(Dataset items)
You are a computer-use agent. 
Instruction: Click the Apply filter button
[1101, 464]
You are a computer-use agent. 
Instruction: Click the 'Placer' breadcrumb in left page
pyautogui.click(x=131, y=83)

__WHAT TO PRODUCE__
Retype every record above exactly as it stands.

__TASK OUTPUT__
You are a computer-use agent. 
Instruction: Click the Apply filter button
[1101, 464]
You are a computer-use agent. 
Instruction: Click the 'Placer' breadcrumb in left page
pyautogui.click(x=131, y=83)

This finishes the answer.